Task:
List as a numbered list the lines of the items below, from the line containing "The height and width of the screenshot is (548, 980)." through the line containing "will [x=522, y=89].", both inclusive, leaving out any blank lines.

Record set:
============

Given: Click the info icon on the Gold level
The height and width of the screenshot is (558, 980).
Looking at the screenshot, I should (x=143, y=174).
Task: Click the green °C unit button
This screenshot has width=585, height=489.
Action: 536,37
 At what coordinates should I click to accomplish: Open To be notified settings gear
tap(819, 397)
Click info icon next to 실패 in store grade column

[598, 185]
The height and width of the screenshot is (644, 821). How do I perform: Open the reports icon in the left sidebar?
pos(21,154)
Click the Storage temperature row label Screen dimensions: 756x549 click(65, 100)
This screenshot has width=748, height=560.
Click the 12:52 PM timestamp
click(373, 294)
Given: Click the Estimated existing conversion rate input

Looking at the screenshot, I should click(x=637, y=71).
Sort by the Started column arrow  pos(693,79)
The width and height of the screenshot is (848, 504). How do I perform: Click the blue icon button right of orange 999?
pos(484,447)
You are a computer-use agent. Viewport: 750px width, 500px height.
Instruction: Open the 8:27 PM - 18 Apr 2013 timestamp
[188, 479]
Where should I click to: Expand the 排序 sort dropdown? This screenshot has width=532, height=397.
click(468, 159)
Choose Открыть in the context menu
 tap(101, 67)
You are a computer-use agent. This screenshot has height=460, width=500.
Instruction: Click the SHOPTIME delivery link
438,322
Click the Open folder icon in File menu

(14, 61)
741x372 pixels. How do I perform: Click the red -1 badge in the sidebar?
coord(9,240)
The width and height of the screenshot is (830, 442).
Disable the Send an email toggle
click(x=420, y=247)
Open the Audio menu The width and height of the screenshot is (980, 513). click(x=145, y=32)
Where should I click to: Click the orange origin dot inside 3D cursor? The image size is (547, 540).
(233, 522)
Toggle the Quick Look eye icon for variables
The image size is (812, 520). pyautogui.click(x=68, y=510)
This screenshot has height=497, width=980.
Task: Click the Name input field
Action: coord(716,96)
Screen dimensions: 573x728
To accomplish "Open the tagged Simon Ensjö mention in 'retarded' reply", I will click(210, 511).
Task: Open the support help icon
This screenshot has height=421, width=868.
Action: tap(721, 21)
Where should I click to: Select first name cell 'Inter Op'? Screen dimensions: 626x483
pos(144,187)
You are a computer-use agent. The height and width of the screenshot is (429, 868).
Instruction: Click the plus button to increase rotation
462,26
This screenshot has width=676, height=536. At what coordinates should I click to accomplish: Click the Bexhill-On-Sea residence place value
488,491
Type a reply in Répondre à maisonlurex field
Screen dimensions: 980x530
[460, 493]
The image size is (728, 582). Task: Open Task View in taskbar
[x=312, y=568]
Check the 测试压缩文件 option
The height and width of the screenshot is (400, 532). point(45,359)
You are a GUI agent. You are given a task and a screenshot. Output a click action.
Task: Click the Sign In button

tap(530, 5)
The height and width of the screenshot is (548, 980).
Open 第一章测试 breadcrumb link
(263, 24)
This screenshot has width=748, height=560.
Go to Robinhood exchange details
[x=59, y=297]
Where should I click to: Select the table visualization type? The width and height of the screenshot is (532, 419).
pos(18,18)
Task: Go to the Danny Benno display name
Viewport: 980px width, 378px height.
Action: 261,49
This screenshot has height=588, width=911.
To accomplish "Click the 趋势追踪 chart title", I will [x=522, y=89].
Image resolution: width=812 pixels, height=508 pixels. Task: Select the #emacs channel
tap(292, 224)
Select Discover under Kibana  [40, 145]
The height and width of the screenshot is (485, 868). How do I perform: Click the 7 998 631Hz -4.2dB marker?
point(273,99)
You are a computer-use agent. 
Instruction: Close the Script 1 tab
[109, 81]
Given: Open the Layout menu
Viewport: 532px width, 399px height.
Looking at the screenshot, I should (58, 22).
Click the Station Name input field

============

Exercise output:
1. The height and width of the screenshot is (548, 980).
2. Open 第一章测试 breadcrumb link
3. (263, 24)
4. This screenshot has width=748, height=560.
5. Go to Robinhood exchange details
6. [x=59, y=297]
7. Where should I click to: Select the table visualization type? The width and height of the screenshot is (532, 419).
8. pos(18,18)
9. Task: Go to the Danny Benno display name
10. Viewport: 980px width, 378px height.
11. Action: 261,49
12. This screenshot has height=588, width=911.
13. To accomplish "Click the 趋势追踪 chart title", I will [x=522, y=89].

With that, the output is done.